En política, es saludable pensar con los pies sobre la tierra.
La pedrada mortal de David en la frente de Goliat puede resultar una buena inspiración para quienes se enfrentan a adversarios mucho más poderosos, al igual que el ejemplo de Martin Luther King en su lucha por los derechos civiles en los Estados Unidos de la década del 60 del siglo XX.
Pero el totalitarismo cubano con sus casi seis décadas de existencia ha demostrado una perseverante voluntad en usar la fuerza, en todas sus variantes, contra un liderazgo opositor que carece no solo de efectivos apoyos internacionales. También sus partidarios al interior del país no son lo suficientemente numerosos, ni pueden llegar a serlo debido a la vasta red de controles sociales y policíacos.
Proporcionalmente, muy pocos cubanos consiguen despojarse de sus miedos a caer en desgracia por cualquier desliz que contravenga las disposiciones de la gerontocracia.
La desproporción numérica, entre los que defienden, bien de corazón o por oportunismo el status quo y los que se atreven a sostener un nivel de beligerancia pese a los riesgos, determina el continuo aplazamiento de las esperanzas en salir de los laberintos construidos sin faroles ni ventanas, con cientos de socavones y un sinfín de carteles decretando la inmortalidad del socialismo y el Partido único.
Ni la insurgencia armada, ni la presión popular mediante sendas protestas en las calles, pueden barajarse como métodos de redención creíbles.
Ambas opciones, difícilmente podrían superar las fronteras de la teoría en un contexto como el cubano atendiendo a la suma de factores geopolíticos y condiciones internas poco propicias para escenarios de tal naturaleza.
En Venezuela quedó demostrado que en estos tiempos las manifestaciones multitudinarias en las vías públicas, que en este caso superaron los tres meses y donde hubo más de 100 civiles muertos, no constituyen un motivo para que la comunidad internacional intervenga a favor de las víctimas.

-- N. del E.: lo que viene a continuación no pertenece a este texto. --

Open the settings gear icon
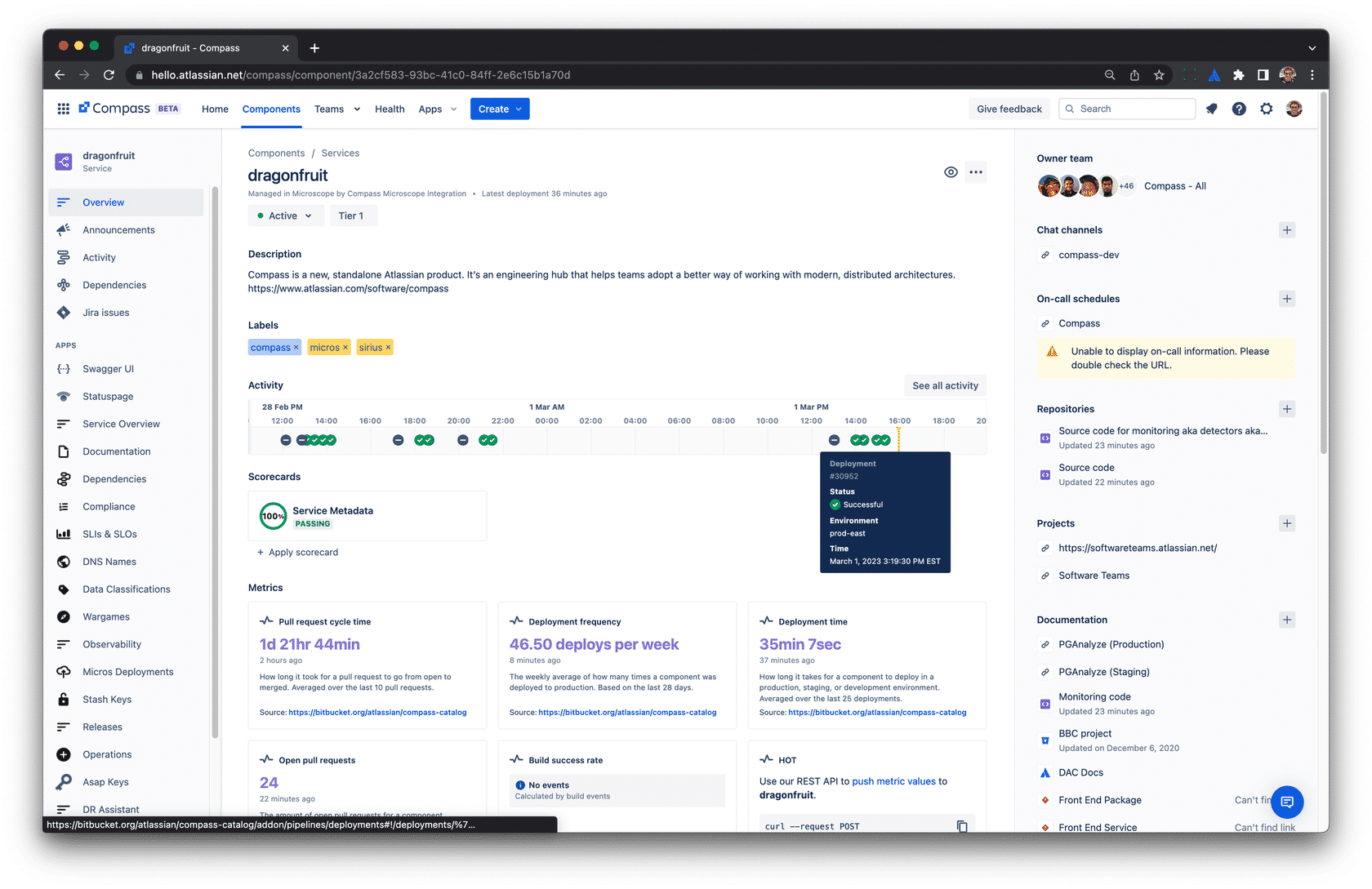This screenshot has height=889, width=1372. (1266, 109)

Por tanto, lo único que queda a la mano es la vía institucional, aunque resulte molesto aceptarlo.
Por supuesto que no es un camino de rosas. Hay que apelar a la paciencia y a la tenacidad, además de estar conscientes de que los éxitos, serían a largo plazo y parciales.
Una derrota total y rápida del sistema vigente es improbable.
La satrapía insular ha creado una extensa red de apoyos, tácitos o manifiestos en los cinco continentes, tanto de gobiernos como de grupos de solidaridad.
Por otro lado, los informes sobre la represión que se hacen con regularidad para enviarlos a múltiples destinos allende los mares, quedan a la luz de los hechos, como documentos de escasa trascendencia.
Salvo raras excepciones, el silencio y la tibieza a la hora de criticar, caracterizan las actitudes de la mayoría de los países y de los organismos adscritos al sistema de las Naciones Unidas.
Cada persona tiene el derecho a decir y a hacer lo que estime conveniente en relación a la lucha contra la dictadura que ha echado raíces en Cuba
Esa potestad no exime de equivocaciones, de insistir en apuestas que tienen tan pocas posibilidades de materializarse y que aumentan los peligros de no ser tomado en serio.